Вернулся домой, к жене, а дома, с женой,— другой, хозяйничает на его земле. Пятерых детей народили, а с ним у нее ни одного не было. Понял он все и не стал на нее сердиться: что поделаешь, ждала, ждала да и вышла за другого. Пусть только вернут, что ему принадлежит, то есть дом и усадьбу, а жену он, так и быть, подарит. Вроде просто и ясно. Но не тут-то было, канитель началась страшная, и все впустую. Слишком долго о нем не было ни слуху ни духу, а поскольку нашлись люди, которые видели, как он упал на поле боя тяжело раненный, кадий выдал бумагу о его смерти, жена наследовала его имущество и принесла в качестве приданого новому мужу. Что будешь делать? Он хочет вернуть свое, он его не продал и в карты не проиграл, оставил все в наилучшем виде, а что он жив-здоров, каждый может видеть. Какие еще здесь нужны доказательства? Но муж его жены, тот, который его заменил и свое мужское дело наилучшим образом исполнил, говорит так: что жив человек, не поспоришь, что имущество его, не поспоришь. Однако же, не будь бумаги о его смерти, не напиши ее кадий, он не взял бы в жены его, то есть свою, жену, потому что у нее ничего не было бы, а сам он гол как сокол. А если бы сдуру и взял, то уж никак не напек бы столько детей.

Да и его ли вина, что человек остался в живых, а кадий объявил его мертвым? Он согласен пойти на мировую, если уж иначе нельзя, вернуть жену и троечку детей, а ему чтоб отдали половину состояния. Или пусть живет с ними — места всем хватит. Но солдат не хочет ни жены, ни детей, он требует свое добро, пусть хоть половину, потому что ведь и он не виноват, что кадий объявил его мертвым. И что до него, так он рад, что получилось так, а не наоборот — кадий объявил бы его живым, а он оказался бы мертвым. Вот теперь он и мозолит глаза тем, от кого зависит распутать эту канитель.

Теперь настала моя очередь смеяться. Я начал хмелеть.

— И тебе сказали, что это простое дело!

— А то как же! Усадьба моя, дети его. Что здесь непонятного?

Из соседней комнаты неторопливым шагом вышел Джемал Зафрания. Он был в очках, которые не очень-то ему помогали, но глаза ему заменял слух, отлично ему служивший. Уже подойдя ближе, он проверял себя, близоруко щурясь. Привел его сюда наш громкий смех, непривычный в этих стенах.

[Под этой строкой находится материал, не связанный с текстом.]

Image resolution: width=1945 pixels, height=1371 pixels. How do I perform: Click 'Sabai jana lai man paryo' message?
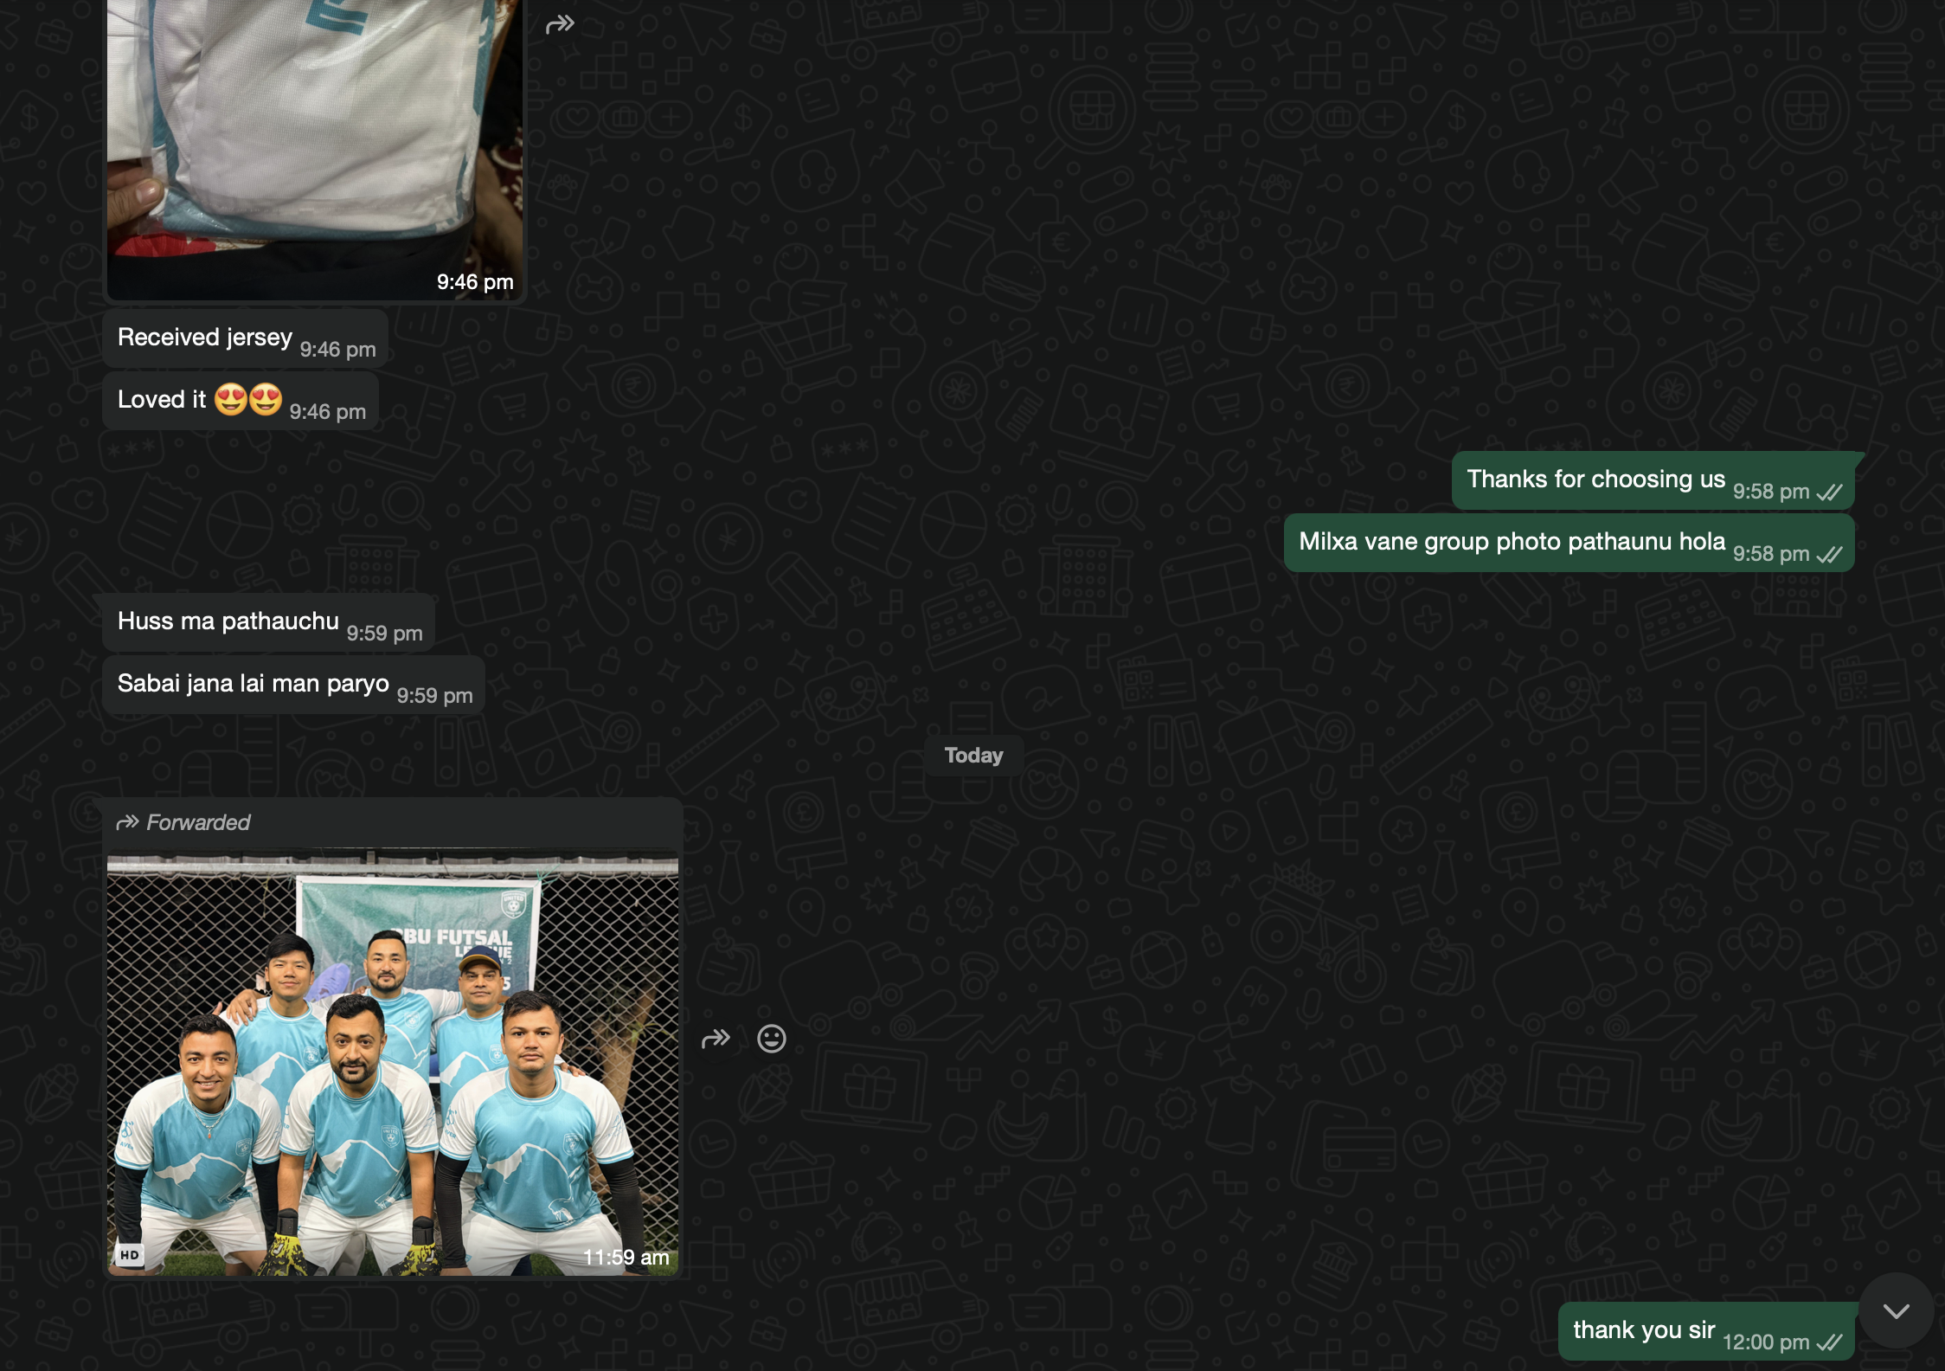tap(254, 684)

— У вас здесь весело,— улыбнулся он нам ласково.

Он всегда улыбается, всегда мягко стелет.

— А как зайдет речь о всамделишной жизни, непременно выходит смешно,— сказал мой новый знакомый, удивив меня этим своим замечанием, более умным, чем можно было от него ожидать.

И обернулся ко мне:

— Ты знаком с Джемал-эфенди? Он писарь у кадия. Стоящий человек.

— Мы вместе в медресе ходили. Только Джемал-эфенди младше меня. Я ему уши драл за логику. Мы с ним хорошо знакомы.

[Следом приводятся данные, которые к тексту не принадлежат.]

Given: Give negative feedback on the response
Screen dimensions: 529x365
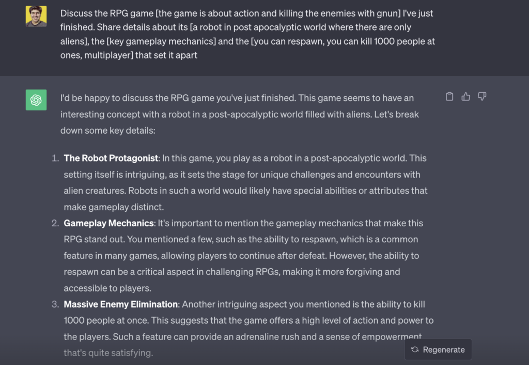Looking at the screenshot, I should coord(481,96).
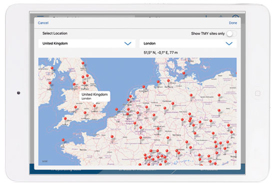The width and height of the screenshot is (277, 183).
Task: Tap the iPad home button
Action: [258, 93]
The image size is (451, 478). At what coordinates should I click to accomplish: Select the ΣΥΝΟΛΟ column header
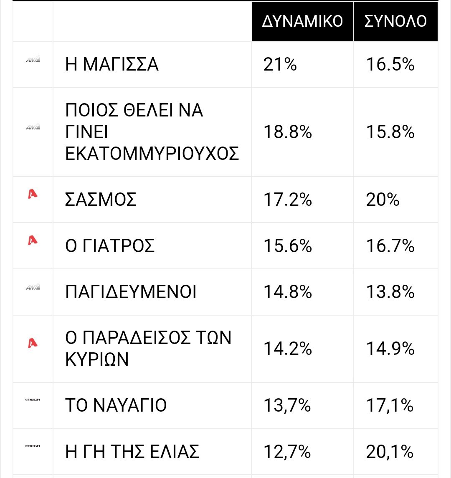coord(396,21)
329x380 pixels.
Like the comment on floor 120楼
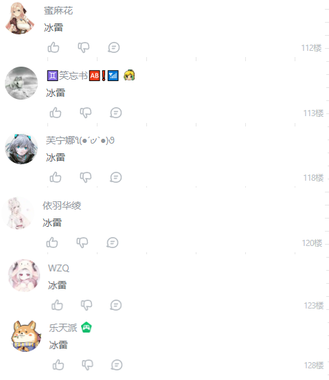tap(52, 243)
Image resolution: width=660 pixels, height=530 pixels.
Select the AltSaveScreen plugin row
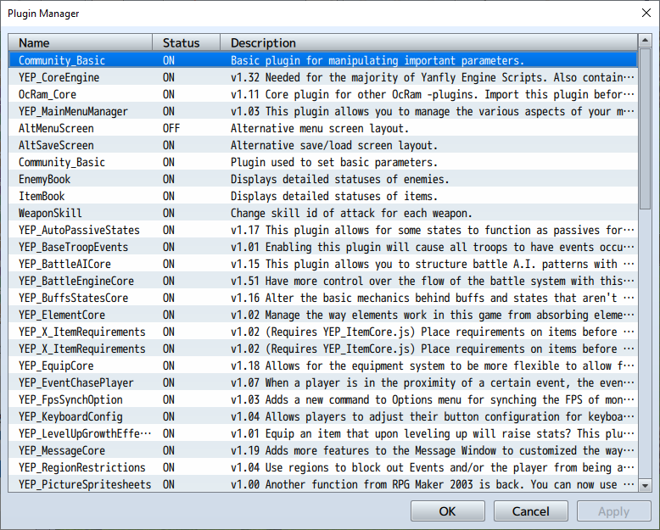323,145
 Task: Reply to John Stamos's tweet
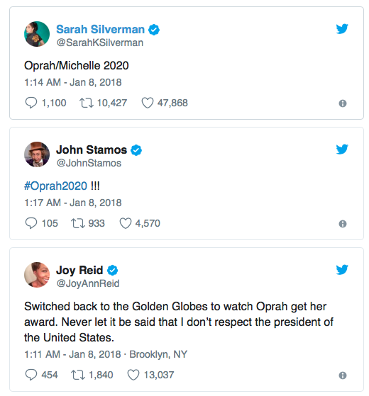pos(31,223)
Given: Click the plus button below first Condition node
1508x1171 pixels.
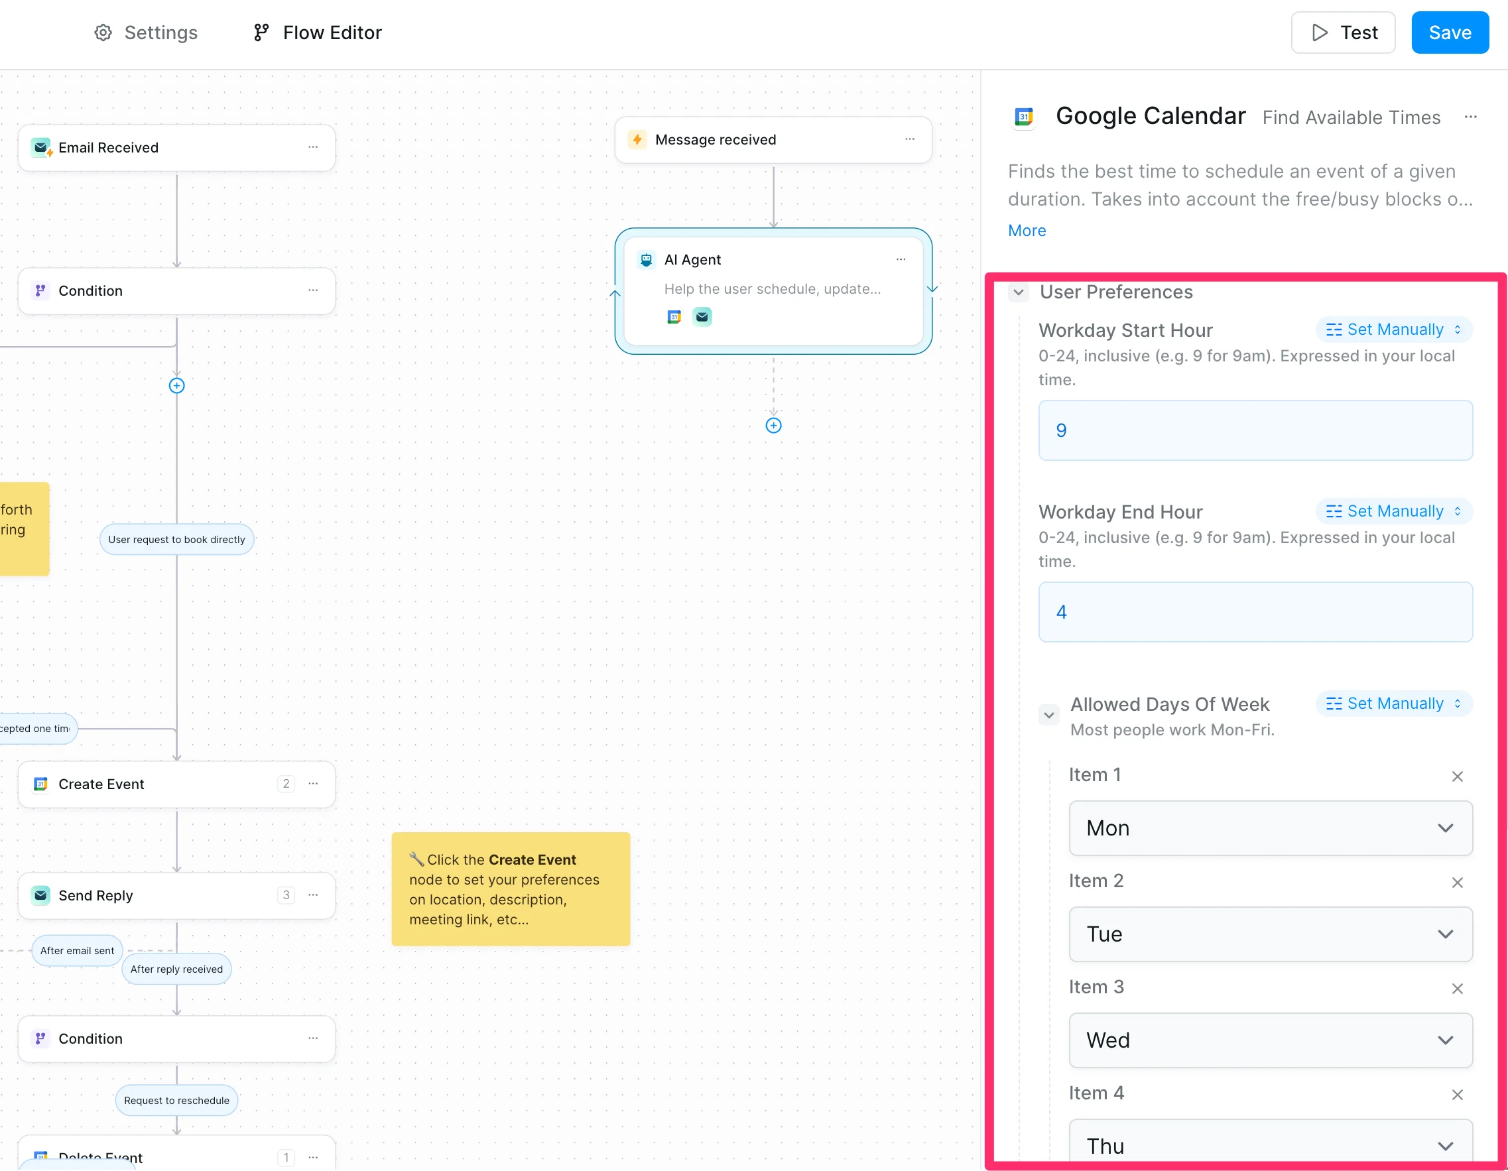Looking at the screenshot, I should point(177,386).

— Сейчас, думается, я в логике посильнее тебя.

— Наверняка. Я получаю двадцать пять грошей в год. Одна твоя улыбка стоит столько.

Он весело улыбнулся, как улыбаются удачной шутке.

— Почему не заходишь ко мне?

— Не хочу отнимать у тебя драгоценное время.

— Садись к нам, Джемал-эфенди, выпей с нами,— навалился на него бывший пленник.— Я и не знал, что вы приятели.

— Спасибо, я не пью.

— Он не пьет, не курит, у него нет никаких пороков, кроме тех, которые он скрывает.